*ZU BEANTWORTENDE FRAGEN*:
- 1) Nennen Sie alle baulichen Bestandteile des Hauses der Kläger, die im Textauszug erwähnt werden.
- 2) Schreiben Sie den Textauszug von „Die Beklagte musste“ bis „Kläger nicht dargetan.“ wörtlich ab.
====== TEXTAUSZUG ======
Die Beklagte musste daher weder das Alter der Heizung noch den Grad der Wärmedämmung im Haus der Kläger gesondert bewerten, sondern durfte – auch im Hinblick auf die in deren Steuererklärung angegebene durchschnittliche Ausstattung des Anwesens – bei einer Gesamtbetrachtung des Anwesens von entsprechenden ausstattungsbezogenen Abschlägen absehen. Dass das Wohnhaus, das u. a. über einen Balkon und eine Terrasse verfügt, insgesamt als sehr einfach ausgestattet anzusehen wäre und daher den von der Beklagten für solche Fälle gewährten Abschlag von 10 % beanspruchen könnte, haben die Kläger nicht dargetan.
====== INFORMATIONEN ======
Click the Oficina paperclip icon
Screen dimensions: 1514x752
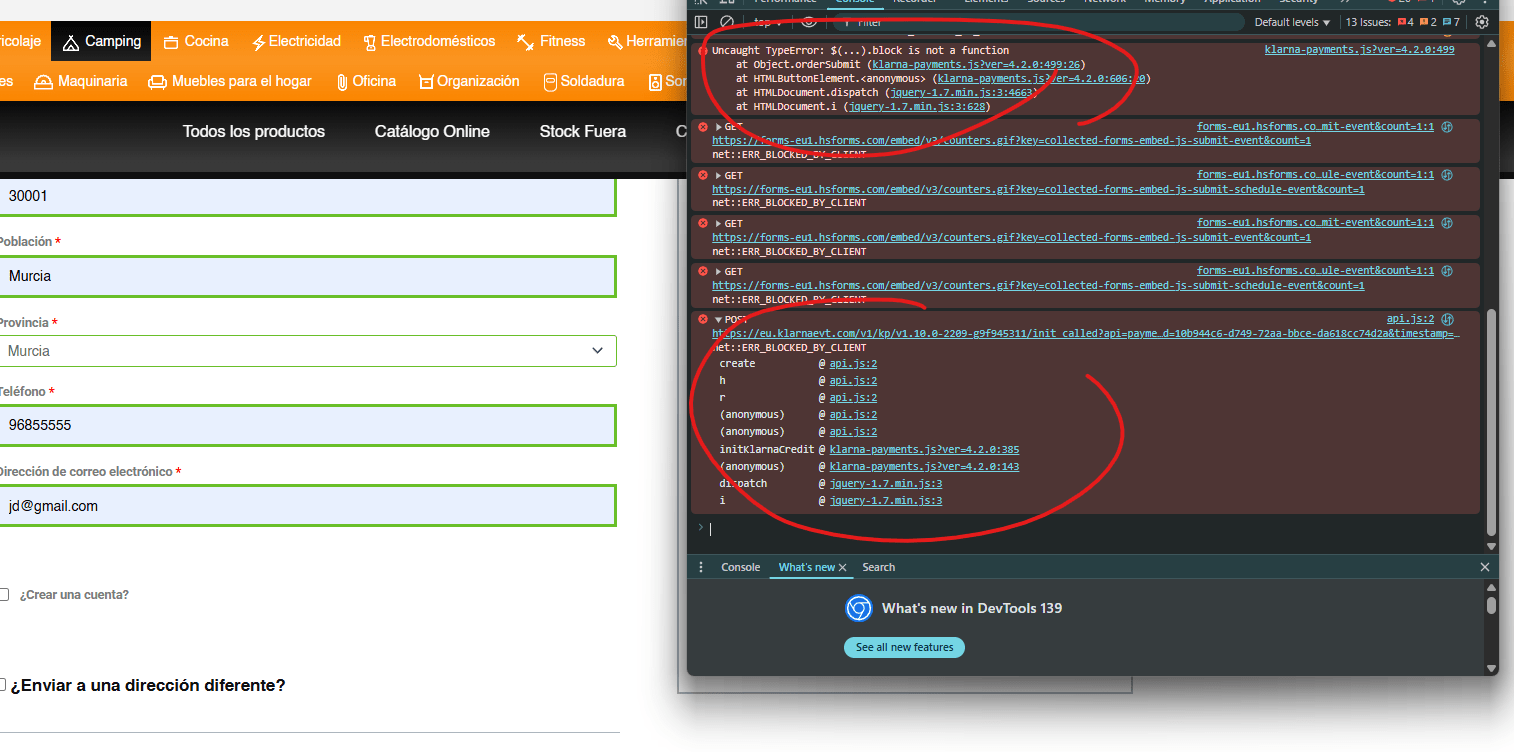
======
====== INFORMATIONEN ======
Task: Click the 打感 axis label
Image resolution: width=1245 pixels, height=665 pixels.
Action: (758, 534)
======
*ANTWORTEN IM EINZELNEN*:
- 1) Heizung, Wärmedämmung, Balkon, Terrasse

- 2)
Die Beklagte musste daher weder das Alter der Heizung noch den Grad der Wärmedämmung im Haus der Kläger gesondert bewerten, sondern durfte – auch im Hinblick auf die in deren Steuererklärung angegebene durchschnittliche Ausstattung des Anwesens – bei einer Gesamtbetrachtung des Anwesens von entsprechenden ausstattungsbezogenen Abschlägen absehen. Dass das Wohnhaus, das u. a. über einen Balkon und eine Terrasse verfügt, insgesamt als sehr einfach ausgestattet anzusehen wäre und daher den von der Beklagten für solche Fälle gewährten Abschlag von 10 % beanspruchen könnte, haben die Kläger nicht dargetan.